Flu vaccine manufacturing and supply in the United States have been entrusted to only two major companies.
The technology for manufacturing flu vaccine is cumbersome and requires six months' lead time. There is no time to correct problems.
There is no national policy regarding flu vaccine production or distribution.
Because influenza can be a tool of bioterrorism, and should have the same, if not greater, concern as SARS, smallpox and anthrax, our inability to ensure supply and track distribution of a key preventive agent is worrisome. SARS -- severe acute respiratory syndrome -- in 2003 and anthrax in 2001 were warning signals to the medical and public health communities. Yet the current crisis with inadequate supplies of flu vaccine resounds of unlearned lessons.
Policy-makers, the media and the pharmaceutical industry had opportunities to use those events to promote efforts to help society and health care providers prepare not only for emerging infectious diseases or the possibility of a bioterrorism attack but also for an annual event such as the flu, which is known to kill many.
Why didn't the medical and public health communities, which have a responsibility to warn the public and policy-makers of potential health risks, deliver the message effectively? Because it's a complex issue. Flu and corona viruses (which cause SARS) are resilient and particularly worrisome because of their ability to change. A slight mutation, which occurs nearly every year, causes a new epidemic. A more complex change leads to a pandemic.

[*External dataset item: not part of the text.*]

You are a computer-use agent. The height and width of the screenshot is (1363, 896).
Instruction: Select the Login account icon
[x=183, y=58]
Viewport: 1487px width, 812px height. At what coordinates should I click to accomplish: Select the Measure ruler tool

More worrisome, the flu virus, like SARS, can combine with cousin viruses that cause disease in animals and sometimes change sufficiently to cause a particularly virulent strain and severe disease. Perhaps policy-makers have not completely understood these difficult concepts.
Equally important, why does our national policy (or the lack of one) allow for only two companies, California-based Chiron Corp., which has a plant in Liverpool, England, and Aventis Pasteur, to be responsible for 98 percent of vaccine supply? A third company, MedImmune, supplies about 2 million vaccines.
The consolidation of drug manufacturers has led to less flexibility in the system. In the anthrax case, we learned that we had limited options in a national emergency when, initially, only one company was approved by the FDA to produce a preventive.
Given the limitations in vaccine production, the inability to project demand, poor profit margins in the manufacture of vaccines and unattractive business risk, the free market cannot satisfactorily address national public health needs. Our Canadian colleagues, in a measure of foresight and planning, understood this and have a flu vaccine surplus.
Given its lethality, the flu virus should receive the same attention being paid to other significant bio-threats. Funding similar to that devoted to anthrax vaccine development should go toward new methods of flu vaccine production. Government should be involved in the purchasing and distribution of such vaccines, if not in its outright production.
Manufacturers should receive sufficient incentives to ensure adequate yearly supply. National efforts aimed at near-universal flu vaccination of schoolchildren, who usually have a mild form of the disease but transmit the virus, should be considered.
We hope that additional vaccine can be acquired from Canada and other sources and that those most vulnerable receive the limited supply available. Otherwise, we will find ourselves relying on the technology used by our colleagues in 1918 -- hand-washing and masks.
If we are fortunate, the limited supply of vaccine will go to those most in need, and this year's epidemic will not be overwhelming.
Dr. Trish M. Perl is an associate professor of medicine and hospital epidemiologist at Johns Hopkins Medicine, and Dr. Gabe Kelen is a professor of emergency medicine and director of the Johns Hopkins Office of Critical Event Preparedness and Response.